Open phochste opened 10 years ago
How about this (culled from https://unix.stackexchange.com/questions/6516/filtering-invalid-utf8 )?
perl -l -ne '/
^( ([\x00-\x7F]) # 1-byte pattern
|([\xC2-\xDF][\x80-\xBF]) # 2-byte pattern
|((([\xE0][\xA0-\xBF])|([\xED][\x80-\x9F])|([\xE1-\xEC\xEE-\xEF][\x80-\xBF]))([\x80-\xBF])) # 3-byte pattern
|((([\xF0][\x90-\xBF])|([\xF1-\xF3][\x80-\xBF])|([\xF4][\x80-\x8F]))([\x80-\xBF]{2})) # 4-byte pattern
)*$ /x or print'
Regarding control fields, Wikipedia has some material: https://en.wikipedia.org/wiki/C0_and_C1_control_codes https://en.wikipedia.org/wiki/Unicode_control_characters
I am not sure what you mean by “valid but illegal”. Does it depend on context?

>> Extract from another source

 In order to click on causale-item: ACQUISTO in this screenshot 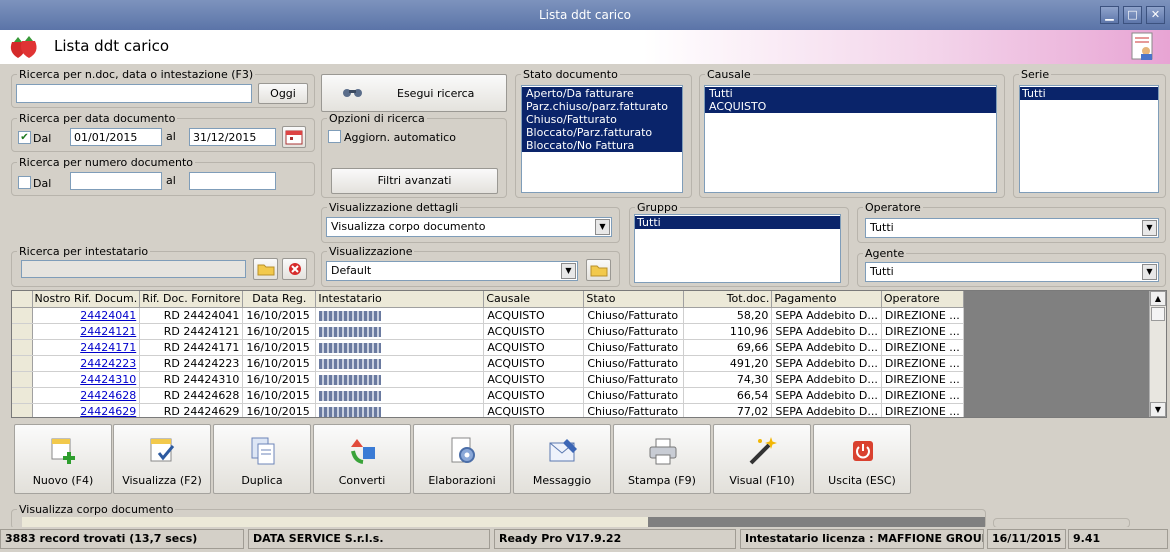, I will do `click(852, 106)`.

Yes along these lines. Valid but illegal: I meant valid e.g. 0x1E (Record Separator) is valid but you wouldn't expect this as a MARC field value (this gave us issues with indexing the data in Solr).
I was thinking of some kind of Catmandu Cmd that could do an analysis of a bytestream and just provide you with some statistical information on characters used. This many alphanum, this many control codes, this many illegal utf8.
Will Encode::Guess perhaps do the job?
On an openSUSE server, you have /usr/bin/guess_encoding. It's a GPLv2 Perl script but weirdly I cannot find the code online, so I put it in a gist.
Would be nice to have some crap detector software to find bad characters or encoding problems.
E.g. --find patterns of double encoded UTF08 in data input --find valid but illegal control fields (e.g. these darlings kept me busy for some hours today: http://unicode-search.net/unicode-namesearch.pl?term=separator)
Any ideas which modules could be of help?